**Text shown:**

begin

Description: Conditions for a restricted class abstraction to be a subset of a singleton, i.e. to be a singleton or the empty set. (Contributed by AV, 18-Apr-2019)

		Ref	Expression
	Assertion	rabsssn	⊢ ( { 𝑥 ∈ 𝑉 ∣ 𝜑 } ⊆ { 𝑋 } ↔ ∀ 𝑥 ∈ 𝑉 ( 𝜑 → 𝑥 = 𝑋 ) )

Proof

Step	Hyp	Ref	Expression
1		df-rab	⊢ { 𝑥 ∈ 𝑉 ∣ 𝜑 } = { 𝑥 ∣ ( 𝑥 ∈ 𝑉 ∧ 𝜑 ) }
2		df-sn	⊢ { 𝑋 } = { 𝑥 ∣ 𝑥 = 𝑋 }
3	1 2	sseq12i	⊢ ( { 𝑥 ∈ 𝑉 ∣ 𝜑 } ⊆ { 𝑋 } ↔ { 𝑥 ∣ ( 𝑥 ∈ 𝑉 ∧ 𝜑 ) } ⊆ { 𝑥 ∣ 𝑥 = 𝑋 } )
4		ss2ab	⊢ ( { 𝑥 ∣ ( 𝑥 ∈ 𝑉 ∧ 𝜑 ) } ⊆ { 𝑥 ∣ 𝑥 = 𝑋 } ↔ ∀ 𝑥 ( ( 𝑥 ∈ 𝑉 ∧ 𝜑 ) → 𝑥 = 𝑋 ) )

end

**Recorded data:**
begin

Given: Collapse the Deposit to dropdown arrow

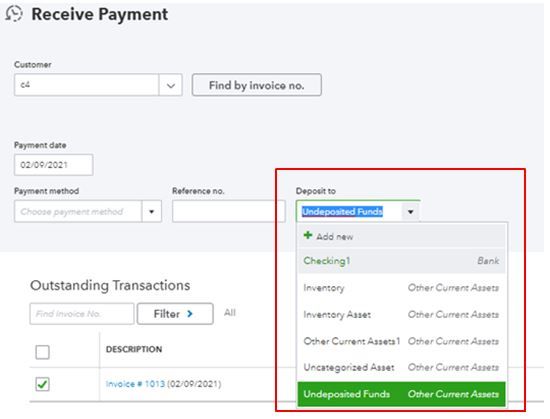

end

**Written instruction 1:** Retype the part of the rabsssn page starting at "Description: Conditions for" and ending at "𝑥 ∈ 𝑉 ( 𝜑 → 𝑥 = 𝑋 ) )".
**Written instruction 2:** Using the rabsssn page, mark each statement yes or no, quoting the words that decide it: (a) The theorem was contributed on 18-Apr-2019. (b) Step 3 of the proof cites df-sn as its reference. (c) The description allows the restricted class abstraction to be the empty set.

**Full response 1:**
Description: Conditions for a restricted class abstraction to be a subset of a singleton, i.e. to be a singleton or the empty set. (Contributed by AV, 18-Apr-2019)

		Ref	Expression
	Assertion	rabsssn	⊢ ( { 𝑥 ∈ 𝑉 ∣ 𝜑 } ⊆ { 𝑋 } ↔ ∀ 𝑥 ∈ 𝑉 ( 𝜑 → 𝑥 = 𝑋 ) )

**Full response 2:**
(a) Yes: "(Contributed by AV, 18-Apr-2019)"
(b) No: step 3 cites "sseq12i"
(c) Yes: "to be a singleton or the empty set"